[Pointing records for text and elements]

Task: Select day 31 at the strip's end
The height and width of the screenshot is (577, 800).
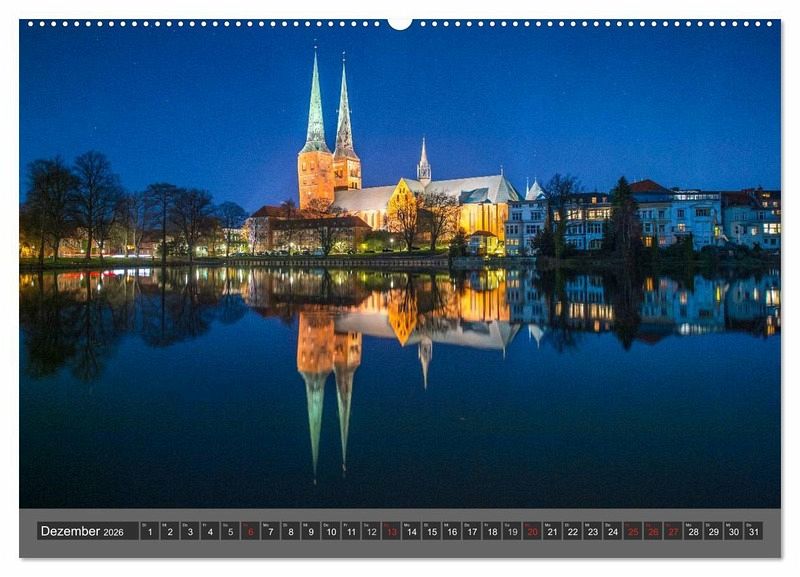Action: (753, 531)
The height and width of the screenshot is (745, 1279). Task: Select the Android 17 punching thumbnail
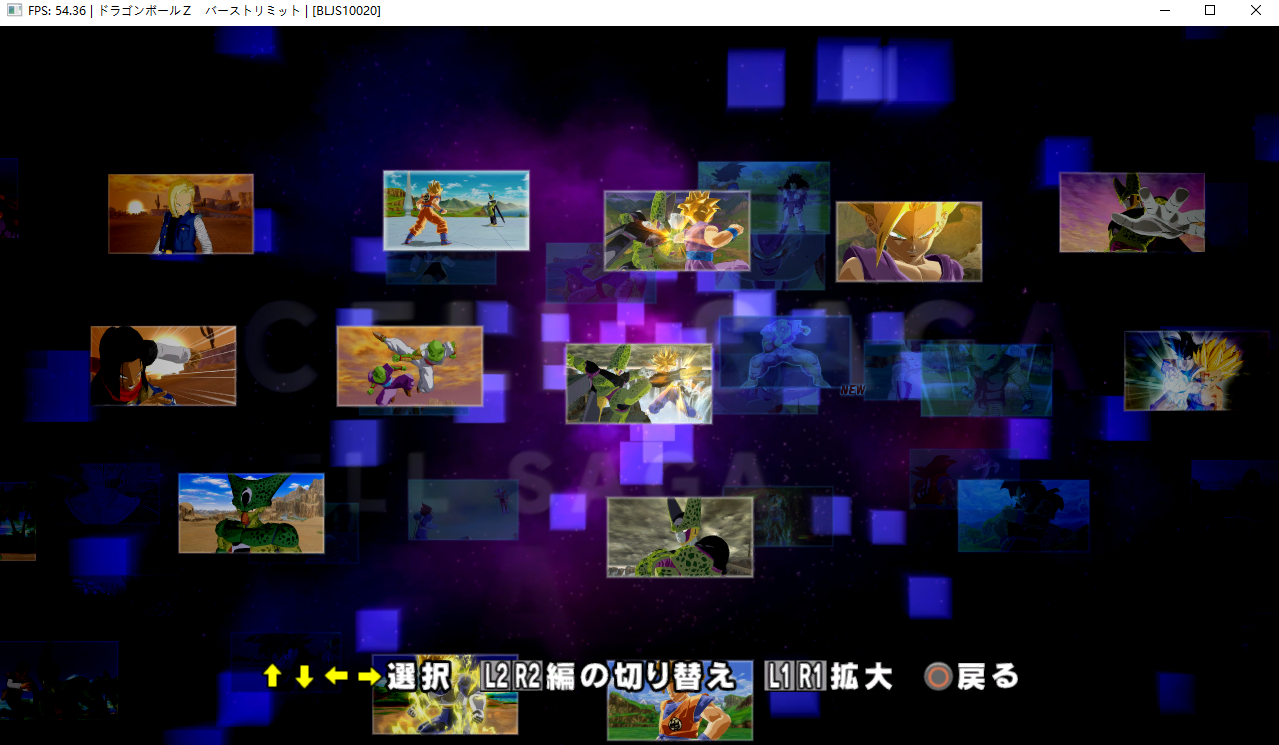[x=163, y=365]
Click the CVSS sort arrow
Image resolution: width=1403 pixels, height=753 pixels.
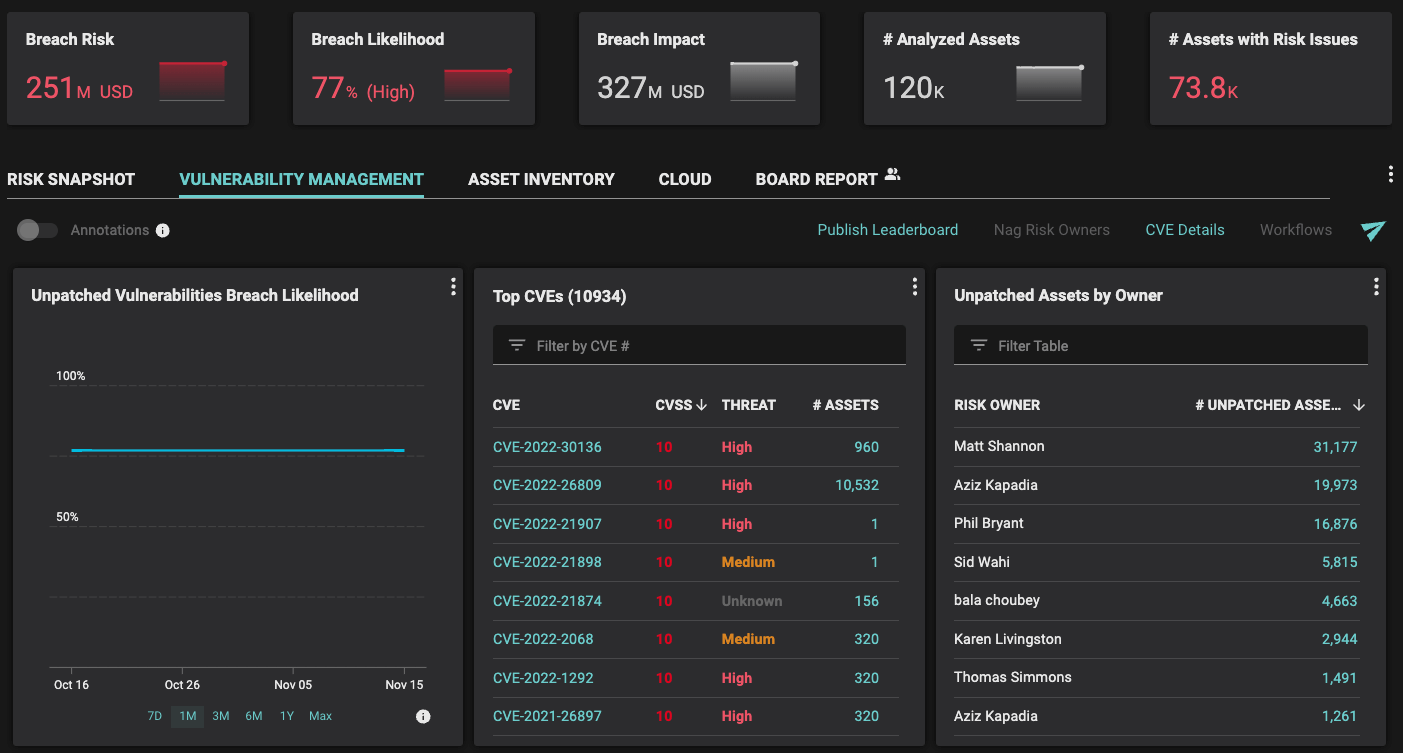pos(700,405)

• _WHAT IS NEEDED_:
Convert all the data above into a two-column CSV with the headers instruction and location, one row per answer, with each text and its answer in a single quoted field and line breaks replaced by spaces. Leave the pictures out.

• _TASK SOLUTION_:
instruction,location
"Task: Select day 31 at the strip's end The height and width of the screenshot is (577, 800).","Action: (753, 531)"
"The height and width of the screenshot is (745, 1279). Task: Select the Android 17 punching thumbnail","[x=163, y=365]"
"Click the CVSS sort arrow Image resolution: width=1403 pixels, height=753 pixels.","pos(700,405)"